Category: Collection databases

OPAC2.0 – OpenCalais meets our museum collection / auto-tagging and semantic parsing of collection data

Post author By Seb Chan
Post date March 31, 2008
3 Comments on OPAC2.0 – OpenCalais meets our museum collection / auto-tagging and semantic parsing of collection data

Today we went live with another one of the new experimental features of our collection database – auto-generation of tags based on semantic parsing.

Throughout the Museum’s collection database you will now find, in the right hand column of the more recently acquired objects (see a quick sample list), a new cluster of content titled “Auto-generated tags”.

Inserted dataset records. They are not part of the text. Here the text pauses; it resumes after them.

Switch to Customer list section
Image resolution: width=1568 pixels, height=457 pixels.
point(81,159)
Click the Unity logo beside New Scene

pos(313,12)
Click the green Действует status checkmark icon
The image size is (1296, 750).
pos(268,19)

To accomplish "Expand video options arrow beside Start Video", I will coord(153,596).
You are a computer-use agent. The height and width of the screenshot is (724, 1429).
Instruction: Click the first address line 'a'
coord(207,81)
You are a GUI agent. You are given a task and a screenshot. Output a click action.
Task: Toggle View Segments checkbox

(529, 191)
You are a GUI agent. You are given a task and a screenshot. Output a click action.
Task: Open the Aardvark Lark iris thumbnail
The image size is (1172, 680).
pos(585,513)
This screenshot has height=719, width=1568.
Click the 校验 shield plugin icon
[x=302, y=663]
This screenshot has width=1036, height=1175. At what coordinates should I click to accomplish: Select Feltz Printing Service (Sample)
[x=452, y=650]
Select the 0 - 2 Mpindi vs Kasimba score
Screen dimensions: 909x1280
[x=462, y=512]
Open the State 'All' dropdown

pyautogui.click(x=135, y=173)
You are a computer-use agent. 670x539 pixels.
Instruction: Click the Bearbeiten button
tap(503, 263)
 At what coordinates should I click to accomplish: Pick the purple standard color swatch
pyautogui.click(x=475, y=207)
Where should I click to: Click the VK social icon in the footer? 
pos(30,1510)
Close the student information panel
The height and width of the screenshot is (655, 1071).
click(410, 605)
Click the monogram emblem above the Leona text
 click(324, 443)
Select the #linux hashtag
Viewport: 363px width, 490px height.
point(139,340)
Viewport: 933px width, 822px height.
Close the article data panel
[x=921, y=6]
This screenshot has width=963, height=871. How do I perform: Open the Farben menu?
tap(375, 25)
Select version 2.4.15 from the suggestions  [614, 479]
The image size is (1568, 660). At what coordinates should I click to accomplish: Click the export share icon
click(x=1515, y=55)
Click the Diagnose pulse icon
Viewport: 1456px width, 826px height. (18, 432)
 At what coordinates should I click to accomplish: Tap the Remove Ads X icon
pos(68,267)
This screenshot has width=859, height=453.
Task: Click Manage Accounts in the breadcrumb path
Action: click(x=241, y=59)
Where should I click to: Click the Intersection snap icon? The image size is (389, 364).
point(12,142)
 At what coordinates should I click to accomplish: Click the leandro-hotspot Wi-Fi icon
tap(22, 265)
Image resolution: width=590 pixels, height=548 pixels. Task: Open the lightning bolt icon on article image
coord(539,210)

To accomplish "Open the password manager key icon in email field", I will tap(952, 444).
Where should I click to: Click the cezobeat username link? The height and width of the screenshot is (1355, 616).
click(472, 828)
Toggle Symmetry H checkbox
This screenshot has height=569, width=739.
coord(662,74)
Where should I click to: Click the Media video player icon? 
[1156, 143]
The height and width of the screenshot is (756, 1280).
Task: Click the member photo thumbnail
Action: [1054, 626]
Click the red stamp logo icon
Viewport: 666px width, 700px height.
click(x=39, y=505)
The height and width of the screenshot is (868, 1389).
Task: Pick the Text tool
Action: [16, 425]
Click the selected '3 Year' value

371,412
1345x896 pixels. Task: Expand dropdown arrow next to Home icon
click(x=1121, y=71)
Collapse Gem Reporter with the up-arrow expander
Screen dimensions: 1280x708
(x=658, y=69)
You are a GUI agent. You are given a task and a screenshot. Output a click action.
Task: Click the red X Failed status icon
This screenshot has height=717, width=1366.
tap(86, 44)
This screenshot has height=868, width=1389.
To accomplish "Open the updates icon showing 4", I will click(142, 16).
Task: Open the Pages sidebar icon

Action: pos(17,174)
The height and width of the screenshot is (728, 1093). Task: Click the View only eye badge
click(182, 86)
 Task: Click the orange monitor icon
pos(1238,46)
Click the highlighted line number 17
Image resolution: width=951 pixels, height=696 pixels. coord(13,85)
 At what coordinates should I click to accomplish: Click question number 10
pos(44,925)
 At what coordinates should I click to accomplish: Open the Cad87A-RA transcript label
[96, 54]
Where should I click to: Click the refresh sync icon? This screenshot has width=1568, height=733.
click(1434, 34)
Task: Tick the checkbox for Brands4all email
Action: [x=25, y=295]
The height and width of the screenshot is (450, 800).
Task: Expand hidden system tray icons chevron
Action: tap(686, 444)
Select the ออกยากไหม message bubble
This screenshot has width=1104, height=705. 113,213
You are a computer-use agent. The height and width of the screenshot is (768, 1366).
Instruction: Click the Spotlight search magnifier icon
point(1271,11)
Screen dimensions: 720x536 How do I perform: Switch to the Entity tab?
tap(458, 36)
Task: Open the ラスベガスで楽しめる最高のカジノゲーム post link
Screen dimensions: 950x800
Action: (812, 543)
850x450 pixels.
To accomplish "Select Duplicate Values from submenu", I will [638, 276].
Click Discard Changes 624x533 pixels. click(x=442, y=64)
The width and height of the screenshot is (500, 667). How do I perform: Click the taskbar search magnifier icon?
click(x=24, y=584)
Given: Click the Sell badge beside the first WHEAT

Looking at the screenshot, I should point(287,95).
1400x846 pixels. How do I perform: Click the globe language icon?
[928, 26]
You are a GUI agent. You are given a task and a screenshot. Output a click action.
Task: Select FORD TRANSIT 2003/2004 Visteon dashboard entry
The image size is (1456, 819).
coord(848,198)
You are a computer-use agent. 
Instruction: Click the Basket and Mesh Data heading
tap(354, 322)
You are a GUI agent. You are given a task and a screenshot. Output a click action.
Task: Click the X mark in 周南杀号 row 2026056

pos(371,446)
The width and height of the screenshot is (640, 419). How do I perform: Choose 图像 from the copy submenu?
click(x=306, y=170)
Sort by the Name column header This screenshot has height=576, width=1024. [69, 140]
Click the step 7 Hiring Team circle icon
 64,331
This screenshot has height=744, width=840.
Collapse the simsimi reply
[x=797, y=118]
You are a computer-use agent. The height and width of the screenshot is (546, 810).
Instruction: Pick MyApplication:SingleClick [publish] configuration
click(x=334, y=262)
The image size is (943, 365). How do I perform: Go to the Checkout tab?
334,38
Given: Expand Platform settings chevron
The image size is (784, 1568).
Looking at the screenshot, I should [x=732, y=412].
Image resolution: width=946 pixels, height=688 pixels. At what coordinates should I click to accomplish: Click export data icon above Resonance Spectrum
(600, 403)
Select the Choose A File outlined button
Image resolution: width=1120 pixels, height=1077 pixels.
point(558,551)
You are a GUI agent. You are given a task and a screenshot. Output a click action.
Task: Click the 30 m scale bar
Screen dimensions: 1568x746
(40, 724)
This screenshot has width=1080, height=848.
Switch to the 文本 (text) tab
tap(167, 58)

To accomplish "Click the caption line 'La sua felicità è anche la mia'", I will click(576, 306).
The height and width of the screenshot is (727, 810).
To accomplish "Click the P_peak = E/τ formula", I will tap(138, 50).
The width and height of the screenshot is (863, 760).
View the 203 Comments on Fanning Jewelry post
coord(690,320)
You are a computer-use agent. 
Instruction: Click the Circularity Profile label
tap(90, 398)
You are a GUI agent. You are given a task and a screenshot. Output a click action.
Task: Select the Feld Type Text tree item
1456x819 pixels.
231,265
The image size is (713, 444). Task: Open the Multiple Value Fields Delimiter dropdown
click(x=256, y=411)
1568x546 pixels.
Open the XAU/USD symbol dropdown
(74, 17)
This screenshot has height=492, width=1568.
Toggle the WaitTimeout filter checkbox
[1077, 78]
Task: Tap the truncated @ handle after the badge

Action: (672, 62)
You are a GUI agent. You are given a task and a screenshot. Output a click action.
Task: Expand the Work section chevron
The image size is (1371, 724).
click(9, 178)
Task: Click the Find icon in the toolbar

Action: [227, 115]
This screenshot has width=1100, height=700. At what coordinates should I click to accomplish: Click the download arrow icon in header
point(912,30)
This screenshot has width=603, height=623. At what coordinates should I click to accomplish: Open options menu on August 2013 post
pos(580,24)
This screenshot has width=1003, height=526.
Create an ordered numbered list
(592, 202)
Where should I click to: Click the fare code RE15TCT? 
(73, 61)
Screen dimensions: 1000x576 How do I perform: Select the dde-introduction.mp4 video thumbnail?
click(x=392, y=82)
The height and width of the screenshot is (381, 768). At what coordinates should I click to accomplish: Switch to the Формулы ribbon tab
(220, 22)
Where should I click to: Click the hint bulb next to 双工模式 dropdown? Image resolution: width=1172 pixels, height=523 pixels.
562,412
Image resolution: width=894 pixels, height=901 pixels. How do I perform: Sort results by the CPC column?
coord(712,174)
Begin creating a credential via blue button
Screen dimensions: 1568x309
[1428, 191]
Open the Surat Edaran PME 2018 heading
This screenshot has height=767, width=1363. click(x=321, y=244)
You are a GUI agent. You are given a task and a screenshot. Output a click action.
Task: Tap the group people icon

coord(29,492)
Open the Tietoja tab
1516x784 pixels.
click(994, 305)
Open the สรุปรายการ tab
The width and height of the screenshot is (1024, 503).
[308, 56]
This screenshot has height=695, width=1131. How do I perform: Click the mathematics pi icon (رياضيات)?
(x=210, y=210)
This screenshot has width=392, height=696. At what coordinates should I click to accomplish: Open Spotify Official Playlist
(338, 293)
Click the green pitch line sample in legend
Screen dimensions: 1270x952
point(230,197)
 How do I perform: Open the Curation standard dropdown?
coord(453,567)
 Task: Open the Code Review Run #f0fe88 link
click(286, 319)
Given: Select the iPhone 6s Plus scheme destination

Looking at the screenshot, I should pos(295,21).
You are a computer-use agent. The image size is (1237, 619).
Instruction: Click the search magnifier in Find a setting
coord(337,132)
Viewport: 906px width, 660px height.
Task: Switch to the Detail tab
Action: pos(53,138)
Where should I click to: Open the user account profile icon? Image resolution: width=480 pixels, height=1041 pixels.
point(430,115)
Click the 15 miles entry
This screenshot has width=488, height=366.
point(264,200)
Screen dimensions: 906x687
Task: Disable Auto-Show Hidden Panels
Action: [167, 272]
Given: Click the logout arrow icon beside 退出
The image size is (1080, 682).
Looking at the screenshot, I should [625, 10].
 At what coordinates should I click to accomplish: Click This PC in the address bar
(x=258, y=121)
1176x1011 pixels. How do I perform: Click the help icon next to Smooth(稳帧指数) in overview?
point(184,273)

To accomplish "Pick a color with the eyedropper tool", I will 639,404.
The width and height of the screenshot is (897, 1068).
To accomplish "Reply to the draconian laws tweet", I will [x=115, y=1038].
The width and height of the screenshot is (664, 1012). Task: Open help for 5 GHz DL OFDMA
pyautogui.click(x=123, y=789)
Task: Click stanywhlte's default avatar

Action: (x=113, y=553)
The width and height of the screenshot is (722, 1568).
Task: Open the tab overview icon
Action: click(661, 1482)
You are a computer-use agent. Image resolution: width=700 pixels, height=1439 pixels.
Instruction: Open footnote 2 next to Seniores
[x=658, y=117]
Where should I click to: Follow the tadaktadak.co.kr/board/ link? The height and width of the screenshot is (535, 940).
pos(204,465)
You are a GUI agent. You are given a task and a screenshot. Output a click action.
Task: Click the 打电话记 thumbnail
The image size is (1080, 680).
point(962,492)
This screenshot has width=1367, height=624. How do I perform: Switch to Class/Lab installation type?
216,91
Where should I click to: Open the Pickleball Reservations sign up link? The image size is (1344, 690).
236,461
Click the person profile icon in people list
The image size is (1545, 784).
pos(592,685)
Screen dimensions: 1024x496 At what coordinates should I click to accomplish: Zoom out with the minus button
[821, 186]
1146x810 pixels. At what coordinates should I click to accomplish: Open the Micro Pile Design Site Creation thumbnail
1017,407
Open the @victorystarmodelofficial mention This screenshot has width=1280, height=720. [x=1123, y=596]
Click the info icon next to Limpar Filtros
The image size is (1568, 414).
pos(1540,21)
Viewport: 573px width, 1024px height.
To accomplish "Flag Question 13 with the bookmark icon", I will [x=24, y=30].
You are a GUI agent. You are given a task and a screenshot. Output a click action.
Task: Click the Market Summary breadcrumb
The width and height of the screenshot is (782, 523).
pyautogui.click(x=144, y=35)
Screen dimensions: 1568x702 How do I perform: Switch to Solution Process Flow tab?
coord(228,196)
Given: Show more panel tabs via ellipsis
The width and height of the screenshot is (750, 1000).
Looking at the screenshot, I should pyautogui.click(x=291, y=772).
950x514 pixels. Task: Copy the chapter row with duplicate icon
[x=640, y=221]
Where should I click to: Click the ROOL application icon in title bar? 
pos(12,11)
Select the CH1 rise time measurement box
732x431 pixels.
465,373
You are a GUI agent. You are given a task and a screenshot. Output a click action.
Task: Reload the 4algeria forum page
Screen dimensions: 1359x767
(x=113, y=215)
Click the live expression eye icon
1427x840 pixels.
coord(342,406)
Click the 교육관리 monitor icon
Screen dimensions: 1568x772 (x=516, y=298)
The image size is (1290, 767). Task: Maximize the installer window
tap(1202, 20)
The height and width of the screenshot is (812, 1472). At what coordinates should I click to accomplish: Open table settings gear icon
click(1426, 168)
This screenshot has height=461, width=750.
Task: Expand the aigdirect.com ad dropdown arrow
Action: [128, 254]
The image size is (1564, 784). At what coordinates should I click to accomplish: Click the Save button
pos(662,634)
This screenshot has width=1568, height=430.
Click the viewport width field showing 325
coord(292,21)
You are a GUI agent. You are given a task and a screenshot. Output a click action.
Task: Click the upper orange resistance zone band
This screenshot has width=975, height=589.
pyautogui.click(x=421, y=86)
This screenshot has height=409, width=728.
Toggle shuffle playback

We have been experimenting with Reuters’ OpenCalais web service since it launched in January. Now we have made a basic implementation of it applied to records in our collection database, initially as a way of generating extra structured metadata for our objects. We can extract proper names, places (by continent, country, region, state and city), company names, technologies and specialist terms, from object records all without requiring cataloguers to catalogue in this way. Having this data extracted makes it much easier for us to connect objects by manufacturers, people, and places within our own collection as well as to external resources.

Here’s a brief description of what OpenCalais is in a nutshell from their FAQ –

From a user perspective it’s pretty simple: You hand the web service unstructured text (like news articles, blog postings, your term paper, etc) and it returns semantic metadata in RDF format. What’s happening in the background is a little more complicated.

Using natural language processing and machine learning techniques, the Calais web service looks inside your text and locates the entities (people, places, products, etc), facts (John Doe works for Acme Corp) and events (Jane Doe was appointed as a Board member of Acme Corp) in the text. Calais then processes the entities, facts and events extracted from the text and returns them to the caller in RDF format.

Whilst we store the RDF triples and unique hash, we are not making use of these beyond display right now. There is a fair bit of ‘cleaning up’ we have to do first, and we’d like to enlist your help so read on.

Obviously the type of content that we are asking OpenCalais to parse is complex. Whilst it is ideally suited to the more technical objects in our collection as well as our many examples of product design, it struggles with differentiating between content on some object records.

Here is a good example from a recent acquisition of amateur radio equipment used in the 1970s and 1980s.

The OpenCalais tags generated are as follows –

The bad:

The obvious errors which need deleting are the classification of “Ray Oscilloscope” as a person (although that might be a good name for my next avatar!); “Amateur Microprocessor Teleprinter Over Radio” as a company; the rather sinister “Terminal Unit” as an organisation; and the meaningless “metal” as an industry term.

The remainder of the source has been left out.